▶ EJERCICIO 1
Responde a estas preguntas sobre el pasaje acerca del libro de Vilas:
(a) ¿Qué es Vilas, según la primera oración que lo describe como viajero por América?
(b) ¿Qué dice Vilas que es el muro ciclópeo de Trump?
(c) ¿Cuál es la gran originalidad del país llamado América?
▶ EJERCICIO 2
Cambia el fragmento del pasaje acerca del libro de Vilas que va desde "El viajero Vilas" hasta "atributos del infierno.", ambos incluidos, y pon "mariposa" en lugar de "polilla".

Este no es un libro sobre América ni sobre los americanos. Este es un libro de Vilas sobre Vilas mirando y admirando una América que entiende y no entiende, dándose de cabezadas contra un muro de opacidad y ruido que no es todavía el de Trump pero se le parece en lo esencial. Es el libro de un poeta español que viaja por una América excéntrica y que habla consigo mismo sobre lo que ve y sobre lo que vive sin dejar de pensar que es español y poeta y que esa doble condición impone su marca expresiva y existencial en todo cuanto toca.
El viajero Vilas es plenamente consciente de pertenecer a la tribu itinerante de los marginales y los minoritarios de la cultura, a pesar de la inteligencia y agudeza de sus juicios y percepciones, y a la raza de los oscuros, los parias de la tierra, esos pueblos meridionales a quienes Estados Unidos atrae y repele, por sistema, con la misma fuerza fatal con que el fuego atrae a la polilla. El muro ciclópeo de Trump es el muro del miedo y el odio, como reconoce Vilas, erigido con saña contra quienes no pueden evitar sentir la atracción casi sexual de esa utopía realizada que es América para sus mestizos habitantes. Esta es la gran originalidad del país llamado América: ser el único paraíso en la tierra que posee todos los atributos del infierno.

▶ MATERIAL PROPORCIONADO
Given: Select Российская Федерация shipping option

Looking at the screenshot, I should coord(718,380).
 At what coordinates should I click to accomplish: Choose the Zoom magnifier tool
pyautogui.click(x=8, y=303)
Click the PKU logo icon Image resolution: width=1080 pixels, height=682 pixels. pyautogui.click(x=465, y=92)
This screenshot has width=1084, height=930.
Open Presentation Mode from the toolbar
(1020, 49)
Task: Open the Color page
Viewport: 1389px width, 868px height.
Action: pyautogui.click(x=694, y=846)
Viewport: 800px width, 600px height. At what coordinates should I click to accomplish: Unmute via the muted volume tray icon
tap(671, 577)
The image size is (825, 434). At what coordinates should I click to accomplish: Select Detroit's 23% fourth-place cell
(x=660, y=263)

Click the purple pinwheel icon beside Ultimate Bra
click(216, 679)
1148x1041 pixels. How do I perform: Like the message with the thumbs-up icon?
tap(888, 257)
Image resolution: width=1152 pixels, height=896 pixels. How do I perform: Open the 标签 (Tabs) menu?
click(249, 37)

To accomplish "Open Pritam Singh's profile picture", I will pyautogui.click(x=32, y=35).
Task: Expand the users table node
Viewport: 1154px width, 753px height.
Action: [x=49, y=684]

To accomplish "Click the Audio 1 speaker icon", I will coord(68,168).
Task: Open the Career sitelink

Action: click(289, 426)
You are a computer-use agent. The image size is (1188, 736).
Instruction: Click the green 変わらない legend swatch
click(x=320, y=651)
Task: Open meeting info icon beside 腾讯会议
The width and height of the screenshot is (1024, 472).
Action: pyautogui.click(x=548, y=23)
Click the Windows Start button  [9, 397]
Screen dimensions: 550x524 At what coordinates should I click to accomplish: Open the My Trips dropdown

▶ RESULTADO FINAL 1
(a) Un poeta español.
(b) Es el muro del miedo y el odio.
(c) Ser el único paraíso en la tierra que posee todos los atributos del infierno.

▶ RESULTADO FINAL 2
El viajero Vilas es plenamente consciente de pertenecer a la tribu itinerante de los marginales y los minoritarios de la cultura, a pesar de la inteligencia y agudeza de sus juicios y percepciones, y a la raza de los oscuros, los parias de la tierra, esos pueblos meridionales a quienes Estados Unidos atrae y repele, por sistema, con la misma fuerza fatal con que el fuego atrae a la mariposa. El muro ciclópeo de Trump es el muro del miedo y el odio, como reconoce Vilas, erigido con saña contra quienes no pueden evitar sentir la atracción casi sexual de esa utopía realizada que es América para sus mestizos habitantes. Esta es la gran originalidad del país llamado América: ser el único paraíso en la tierra que posee todos los atributos del infierno.